LISTED ENTRIES:
....
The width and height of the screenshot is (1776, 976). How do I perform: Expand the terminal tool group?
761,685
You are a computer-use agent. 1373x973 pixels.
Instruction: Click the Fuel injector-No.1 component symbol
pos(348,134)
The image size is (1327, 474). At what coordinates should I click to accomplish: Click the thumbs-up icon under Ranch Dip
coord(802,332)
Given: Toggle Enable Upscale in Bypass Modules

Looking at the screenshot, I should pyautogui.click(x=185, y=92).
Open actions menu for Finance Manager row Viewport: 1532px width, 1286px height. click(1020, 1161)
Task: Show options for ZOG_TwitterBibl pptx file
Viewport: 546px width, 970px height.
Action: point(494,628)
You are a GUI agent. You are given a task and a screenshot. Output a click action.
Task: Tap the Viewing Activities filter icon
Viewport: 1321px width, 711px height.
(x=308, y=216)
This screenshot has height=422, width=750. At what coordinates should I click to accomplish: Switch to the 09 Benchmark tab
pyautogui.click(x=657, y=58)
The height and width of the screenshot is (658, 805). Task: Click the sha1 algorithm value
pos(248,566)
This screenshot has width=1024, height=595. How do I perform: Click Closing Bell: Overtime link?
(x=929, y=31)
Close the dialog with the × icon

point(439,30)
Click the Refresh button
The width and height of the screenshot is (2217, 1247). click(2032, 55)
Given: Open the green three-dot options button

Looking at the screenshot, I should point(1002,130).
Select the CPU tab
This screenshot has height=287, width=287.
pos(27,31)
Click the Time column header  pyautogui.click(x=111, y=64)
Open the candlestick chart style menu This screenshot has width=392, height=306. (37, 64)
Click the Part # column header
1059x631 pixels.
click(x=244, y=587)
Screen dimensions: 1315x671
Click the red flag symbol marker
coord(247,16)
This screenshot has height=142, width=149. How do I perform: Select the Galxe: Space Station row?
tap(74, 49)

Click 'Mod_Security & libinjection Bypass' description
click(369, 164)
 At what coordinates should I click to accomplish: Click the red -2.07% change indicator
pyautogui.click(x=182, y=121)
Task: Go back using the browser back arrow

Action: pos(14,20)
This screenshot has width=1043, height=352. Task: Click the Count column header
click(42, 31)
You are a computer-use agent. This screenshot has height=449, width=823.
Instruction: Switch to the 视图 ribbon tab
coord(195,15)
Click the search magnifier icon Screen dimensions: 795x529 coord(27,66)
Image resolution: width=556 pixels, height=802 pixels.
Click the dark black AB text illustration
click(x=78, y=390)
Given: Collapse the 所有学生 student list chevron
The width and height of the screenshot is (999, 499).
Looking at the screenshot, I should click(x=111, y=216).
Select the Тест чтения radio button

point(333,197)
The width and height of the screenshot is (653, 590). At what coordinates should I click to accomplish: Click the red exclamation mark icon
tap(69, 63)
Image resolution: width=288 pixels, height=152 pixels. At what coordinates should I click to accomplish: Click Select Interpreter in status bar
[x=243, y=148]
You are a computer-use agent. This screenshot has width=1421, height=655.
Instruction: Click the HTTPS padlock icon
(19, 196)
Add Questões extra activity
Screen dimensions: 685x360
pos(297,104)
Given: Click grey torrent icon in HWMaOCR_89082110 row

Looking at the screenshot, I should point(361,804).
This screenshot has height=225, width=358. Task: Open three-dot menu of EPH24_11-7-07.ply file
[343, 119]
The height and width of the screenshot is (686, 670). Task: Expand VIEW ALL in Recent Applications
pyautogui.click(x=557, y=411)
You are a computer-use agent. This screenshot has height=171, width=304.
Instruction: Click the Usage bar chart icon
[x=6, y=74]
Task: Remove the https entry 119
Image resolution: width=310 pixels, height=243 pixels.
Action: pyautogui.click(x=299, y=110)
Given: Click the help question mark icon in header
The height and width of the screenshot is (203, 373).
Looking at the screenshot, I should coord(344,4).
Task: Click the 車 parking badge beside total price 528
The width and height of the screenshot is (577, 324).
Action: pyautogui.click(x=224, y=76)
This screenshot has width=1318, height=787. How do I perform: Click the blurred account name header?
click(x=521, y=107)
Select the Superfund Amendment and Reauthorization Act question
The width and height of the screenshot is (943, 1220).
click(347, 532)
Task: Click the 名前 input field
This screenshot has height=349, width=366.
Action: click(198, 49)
....
DIRECTION:
Output every line of the data above as a numbered list, leaving out blank lines.

CORRECT ANSWER:
1. The width and height of the screenshot is (1776, 976). How do I perform: Expand the terminal tool group?
2. 761,685
3. You are a computer-use agent. 1373x973 pixels.
4. Instruction: Click the Fuel injector-No.1 component symbol
5. pos(348,134)
6. The image size is (1327, 474). At what coordinates should I click to accomplish: Click the thumbs-up icon under Ranch Dip
7. coord(802,332)
8. Given: Toggle Enable Upscale in Bypass Modules
9. Looking at the screenshot, I should pyautogui.click(x=185, y=92).
10. Open actions menu for Finance Manager row Viewport: 1532px width, 1286px height. click(1020, 1161)
11. Task: Show options for ZOG_TwitterBibl pptx file
12. Viewport: 546px width, 970px height.
13. Action: point(494,628)
14. You are a GUI agent. You are given a task and a screenshot. Output a click action.
15. Task: Tap the Viewing Activities filter icon
16. Viewport: 1321px width, 711px height.
17. (x=308, y=216)
18. This screenshot has height=422, width=750. At what coordinates should I click to accomplish: Switch to the 09 Benchmark tab
19. pyautogui.click(x=657, y=58)
20. The height and width of the screenshot is (658, 805). Task: Click the sha1 algorithm value
21. pos(248,566)
22. This screenshot has width=1024, height=595. How do I perform: Click Closing Bell: Overtime link?
23. (x=929, y=31)
24. Close the dialog with the × icon
25. point(439,30)
26. Click the Refresh button
27. The width and height of the screenshot is (2217, 1247). click(2032, 55)
28. Given: Open the green three-dot options button
29. Looking at the screenshot, I should point(1002,130).
30. Select the CPU tab
31. This screenshot has height=287, width=287.
32. pos(27,31)
33. Click the Time column header  pyautogui.click(x=111, y=64)
34. Open the candlestick chart style menu This screenshot has width=392, height=306. (37, 64)
35. Click the Part # column header
36. 1059x631 pixels.
37. click(x=244, y=587)
38. Screen dimensions: 1315x671
39. Click the red flag symbol marker
40. coord(247,16)
41. This screenshot has height=142, width=149. How do I perform: Select the Galxe: Space Station row?
42. tap(74, 49)
43. Click 'Mod_Security & libinjection Bypass' description
44. click(369, 164)
45.  At what coordinates should I click to accomplish: Click the red -2.07% change indicator
46. pyautogui.click(x=182, y=121)
47. Task: Go back using the browser back arrow
48. Action: pos(14,20)
49. This screenshot has width=1043, height=352. Task: Click the Count column header
50. click(42, 31)
51. You are a computer-use agent. This screenshot has height=449, width=823.
52. Instruction: Switch to the 视图 ribbon tab
53. coord(195,15)
54. Click the search magnifier icon Screen dimensions: 795x529 coord(27,66)
55. Image resolution: width=556 pixels, height=802 pixels.
56. Click the dark black AB text illustration
57. click(x=78, y=390)
58. Given: Collapse the 所有学生 student list chevron
59. The width and height of the screenshot is (999, 499).
60. Looking at the screenshot, I should click(x=111, y=216).
61. Select the Тест чтения radio button
62. point(333,197)
63. The width and height of the screenshot is (653, 590). At what coordinates should I click to accomplish: Click the red exclamation mark icon
64. tap(69, 63)
65. Image resolution: width=288 pixels, height=152 pixels. At what coordinates should I click to accomplish: Click Select Interpreter in status bar
66. [x=243, y=148]
67. You are a computer-use agent. This screenshot has width=1421, height=655.
68. Instruction: Click the HTTPS padlock icon
69. (19, 196)
70. Add Questões extra activity
71. Screen dimensions: 685x360
72. pos(297,104)
73. Given: Click grey torrent icon in HWMaOCR_89082110 row
74. Looking at the screenshot, I should point(361,804).
75. This screenshot has height=225, width=358. Task: Open three-dot menu of EPH24_11-7-07.ply file
76. [343, 119]
77. The height and width of the screenshot is (686, 670). Task: Expand VIEW ALL in Recent Applications
78. pyautogui.click(x=557, y=411)
79. You are a computer-use agent. This screenshot has height=171, width=304.
80. Instruction: Click the Usage bar chart icon
81. [x=6, y=74]
82. Task: Remove the https entry 119
83. Image resolution: width=310 pixels, height=243 pixels.
84. Action: pyautogui.click(x=299, y=110)
85. Given: Click the help question mark icon in header
86. The height and width of the screenshot is (203, 373).
87. Looking at the screenshot, I should coord(344,4).
88. Task: Click the 車 parking badge beside total price 528
89. The width and height of the screenshot is (577, 324).
90. Action: pyautogui.click(x=224, y=76)
91. This screenshot has width=1318, height=787. How do I perform: Click the blurred account name header?
92. click(x=521, y=107)
93. Select the Superfund Amendment and Reauthorization Act question
94. The width and height of the screenshot is (943, 1220).
95. click(347, 532)
96. Task: Click the 名前 input field
97. This screenshot has height=349, width=366.
98. Action: click(198, 49)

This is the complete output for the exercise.